GIVEN RECORDS:
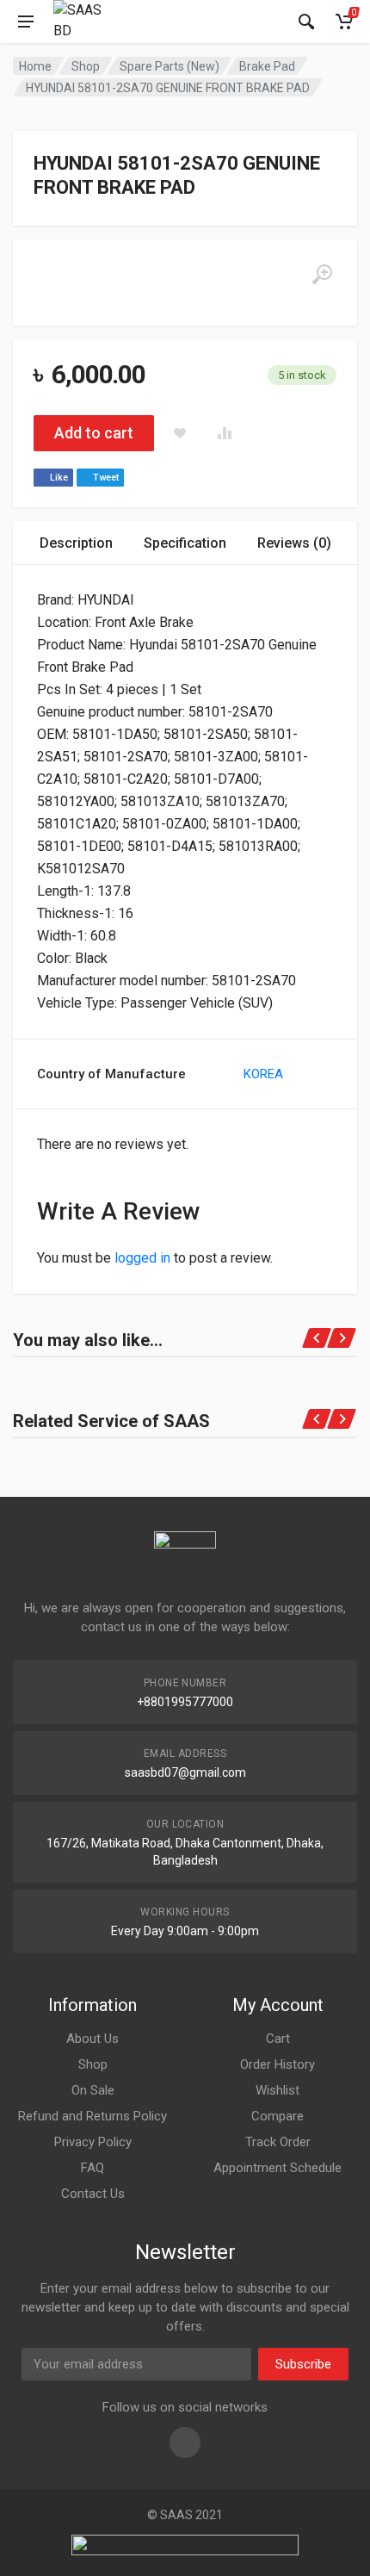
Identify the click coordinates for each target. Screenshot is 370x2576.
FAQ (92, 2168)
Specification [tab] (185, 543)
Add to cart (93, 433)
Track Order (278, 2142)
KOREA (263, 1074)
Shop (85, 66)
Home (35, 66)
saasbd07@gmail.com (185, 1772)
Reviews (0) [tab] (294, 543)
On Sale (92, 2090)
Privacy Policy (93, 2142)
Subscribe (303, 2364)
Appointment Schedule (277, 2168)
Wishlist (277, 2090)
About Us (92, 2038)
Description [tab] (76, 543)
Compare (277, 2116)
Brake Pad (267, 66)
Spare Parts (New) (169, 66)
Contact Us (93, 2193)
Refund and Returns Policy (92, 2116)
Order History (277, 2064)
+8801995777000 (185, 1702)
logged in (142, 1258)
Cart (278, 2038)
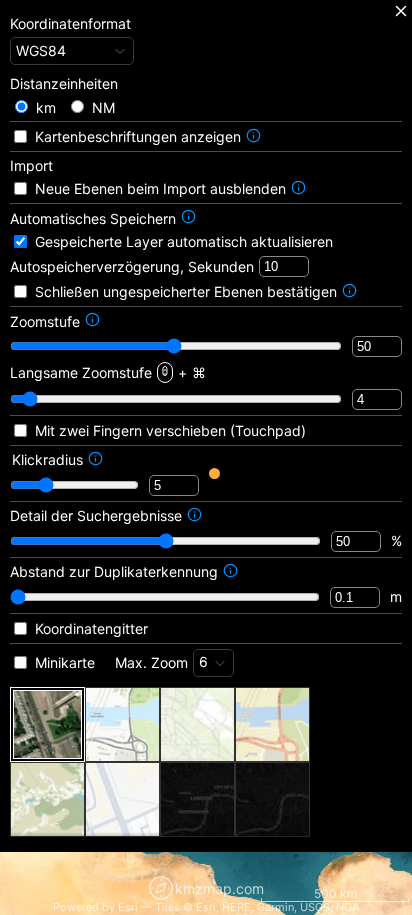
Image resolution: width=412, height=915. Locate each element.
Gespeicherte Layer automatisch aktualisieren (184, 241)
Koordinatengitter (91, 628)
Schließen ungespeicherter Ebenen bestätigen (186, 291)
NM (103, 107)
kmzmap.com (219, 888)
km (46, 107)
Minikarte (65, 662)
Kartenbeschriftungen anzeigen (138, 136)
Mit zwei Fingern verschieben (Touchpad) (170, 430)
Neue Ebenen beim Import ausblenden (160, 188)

--

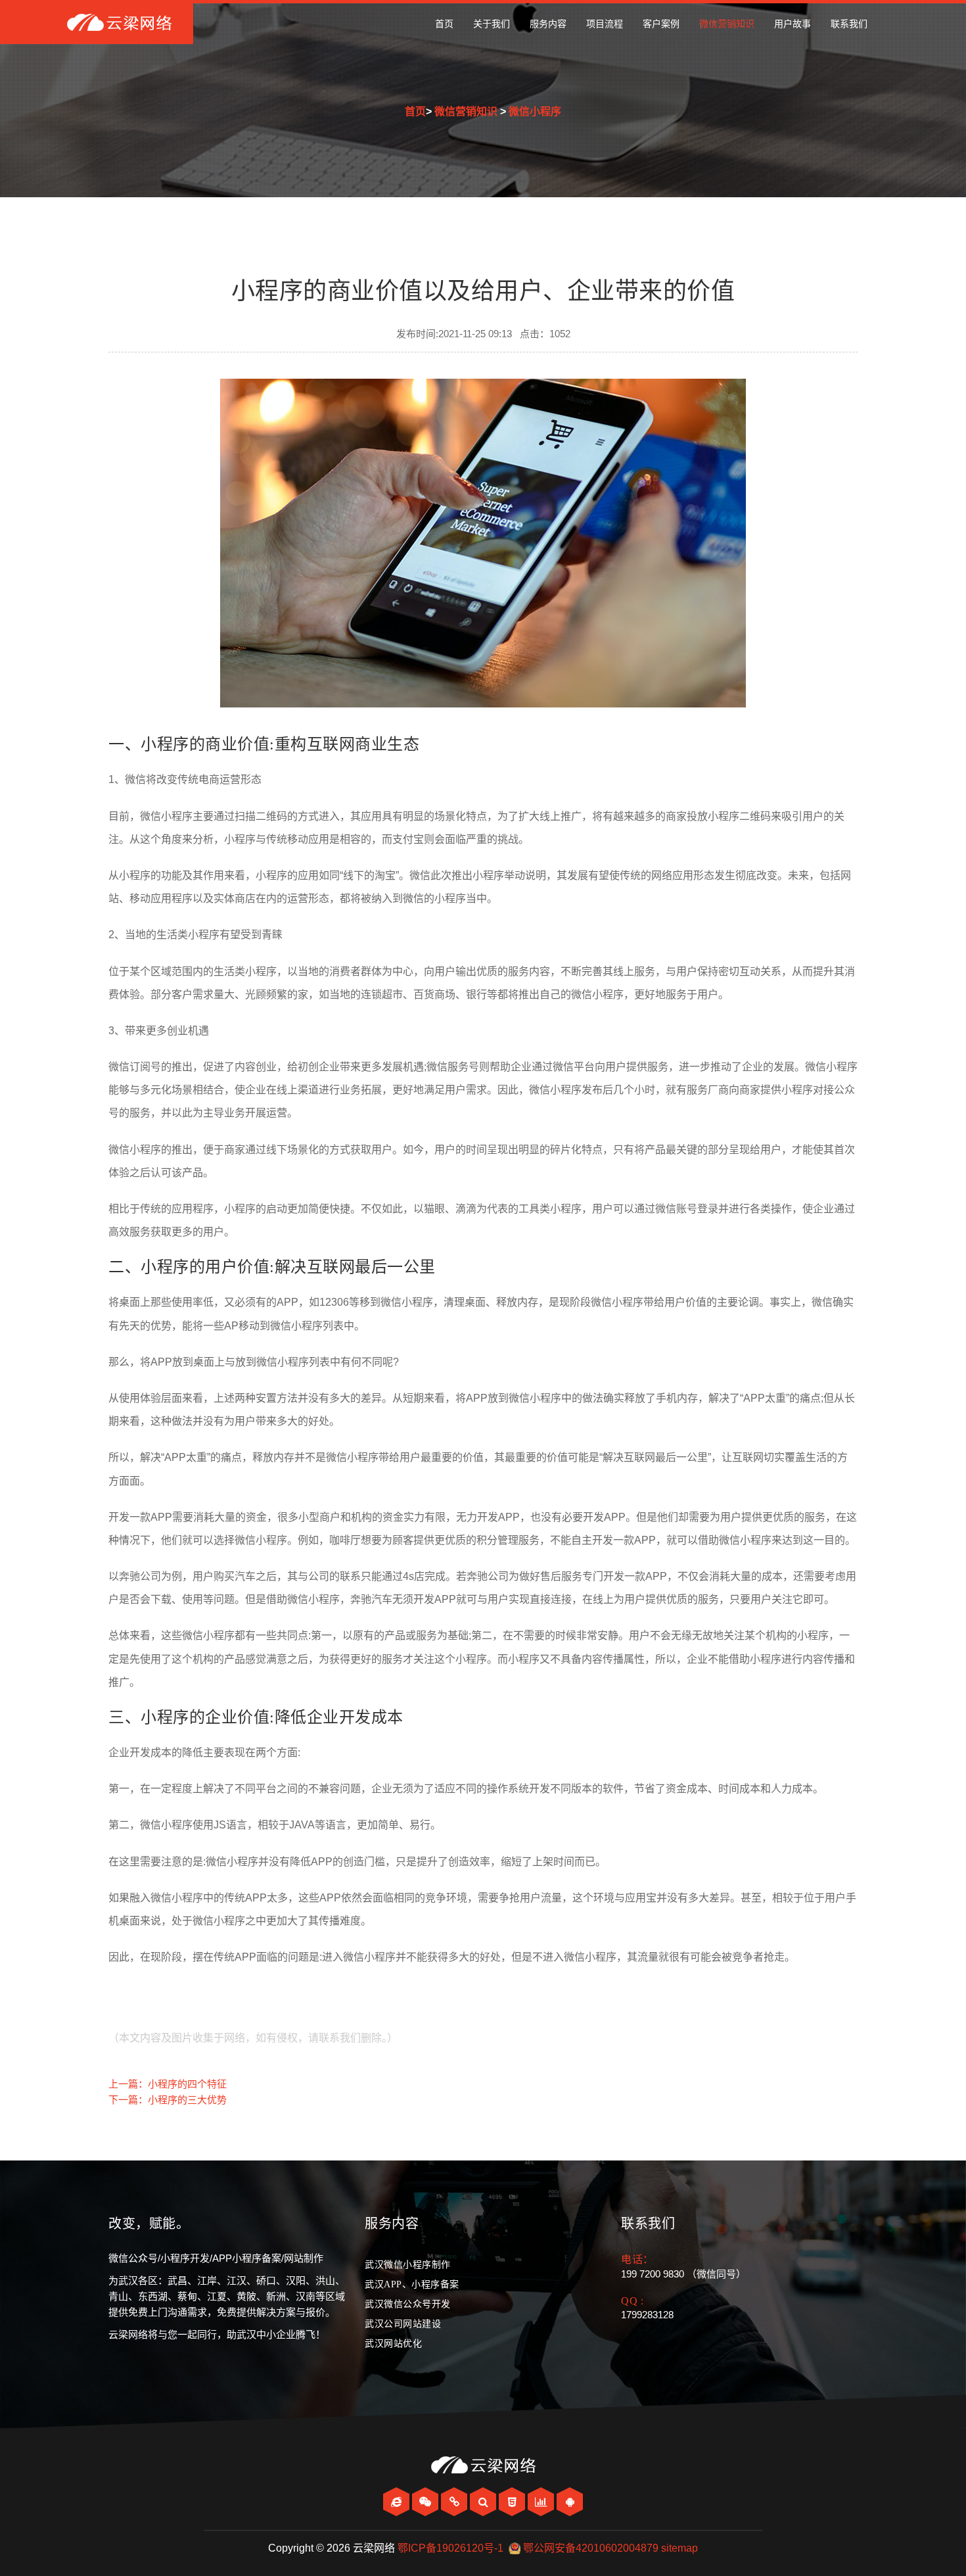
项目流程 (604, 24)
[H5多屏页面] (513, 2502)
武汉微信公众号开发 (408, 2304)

WORK ORDER:
In the entries above, find the line containing "Identify the click" and the line containing "Minikarte (65, 662)"; give again exactly those two lines and every line between them, minus the pictures.

SOLUTION TO THE PROBLEM:
Identify the click coordinates for each target. Screenshot is 370x2576.
FAQ (92, 2168)
Specification [tab] (185, 543)
Add to cart (93, 433)
Track Order (278, 2142)
KOREA (263, 1074)
Shop (85, 66)
Home (35, 66)
saasbd07@gmail.com (185, 1772)
Reviews (0) [tab] (294, 543)
On Sale (92, 2090)
Privacy Policy (93, 2142)
Subscribe (303, 2364)
Appointment Schedule (277, 2168)
Wishlist (277, 2090)
About Us (92, 2038)
Description [tab] (76, 543)
Compare (277, 2116)
Brake Pad (267, 66)
Spare Parts (New) (169, 66)
Contact Us (93, 2193)
Refund and Returns Policy (92, 2116)
Order History (277, 2064)
+8801995777000 (185, 1702)
logged in (142, 1258)
Cart (278, 2038)
Image resolution: width=412, height=915. Locate each element.
Gespeicherte Layer automatisch aktualisieren (184, 241)
Koordinatengitter (91, 628)
Schließen ungespeicherter Ebenen bestätigen (186, 291)
NM (103, 107)
kmzmap.com (219, 888)
km (46, 107)
Minikarte (65, 662)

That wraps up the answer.